### TASK STATEMENT
Transcribe the records below word for word, leaving every picture out.

Stored items from a collection:
== Segment start ==

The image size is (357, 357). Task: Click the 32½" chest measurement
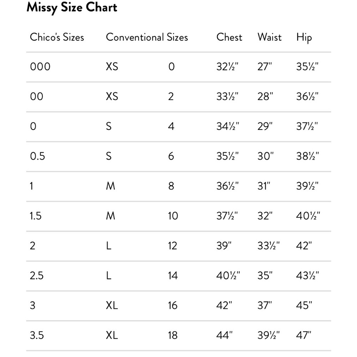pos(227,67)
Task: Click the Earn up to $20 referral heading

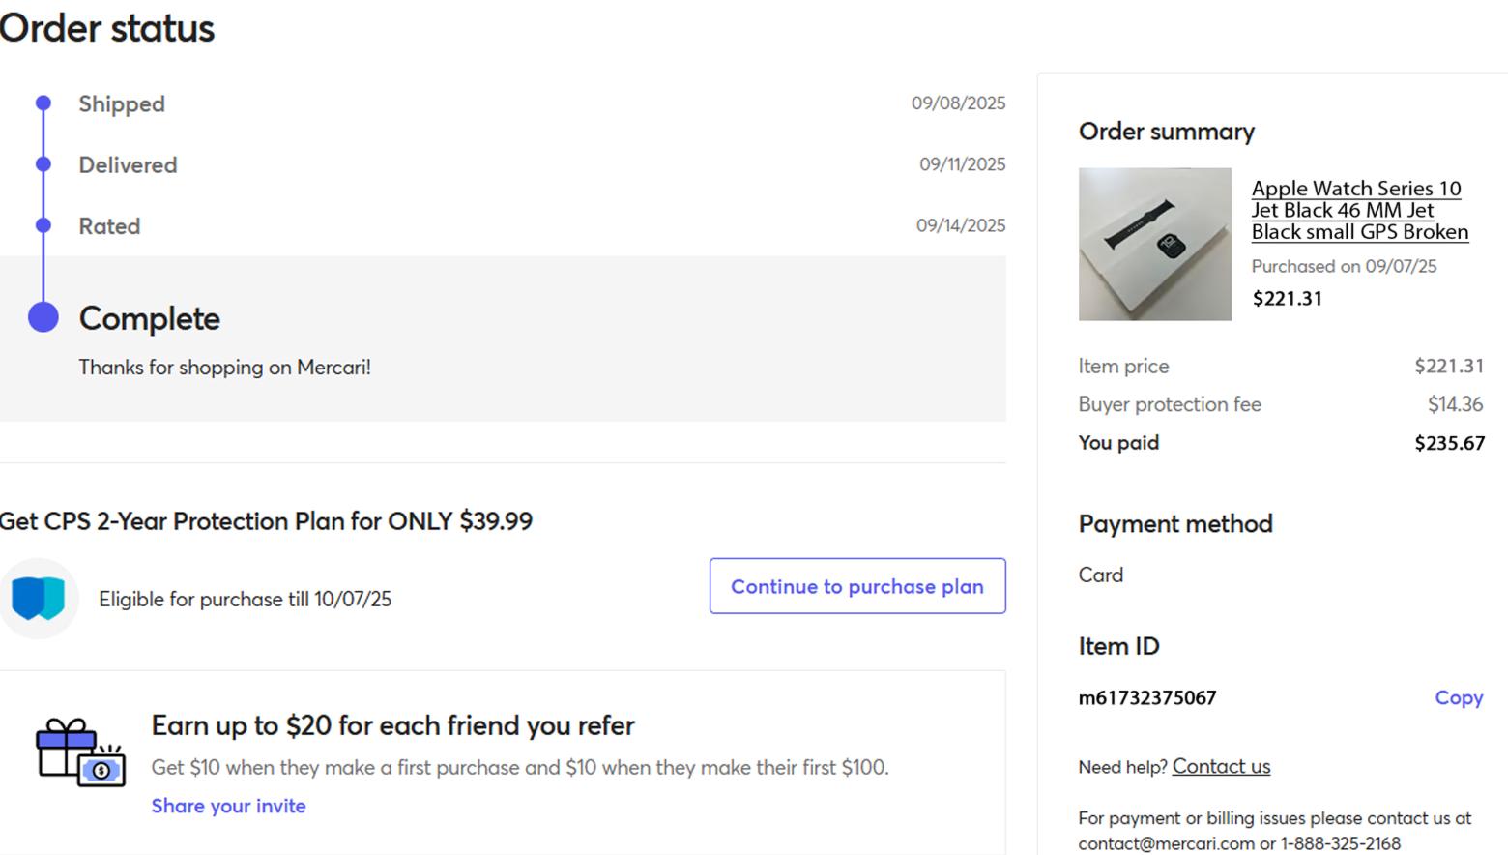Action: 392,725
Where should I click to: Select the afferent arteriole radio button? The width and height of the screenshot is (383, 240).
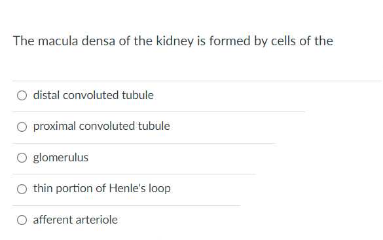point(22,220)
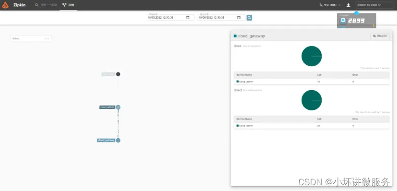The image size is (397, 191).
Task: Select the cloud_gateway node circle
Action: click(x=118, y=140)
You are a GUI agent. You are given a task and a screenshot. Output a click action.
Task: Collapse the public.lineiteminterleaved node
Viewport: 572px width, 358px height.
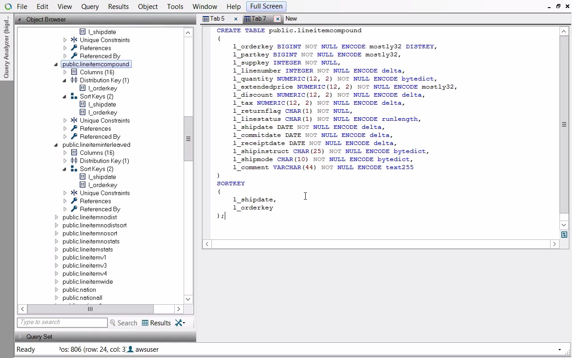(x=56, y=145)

== Segment end ==

### EXPECTED OUTPUT
The image size is (357, 357). Task: Click the 32½" chest measurement
pos(227,67)
Task: Click the Earn up to $20 referral heading

Action: 392,725
Where should I click to: Select the afferent arteriole radio button? The width and height of the screenshot is (383, 240).
point(22,220)
The image size is (397, 191).
Task: Select the cloud_gateway node circle
Action: click(x=118, y=140)
You are a GUI agent. You are given a task and a screenshot. Output a click action.
Task: Collapse the public.lineiteminterleaved node
Viewport: 572px width, 358px height.
(x=56, y=145)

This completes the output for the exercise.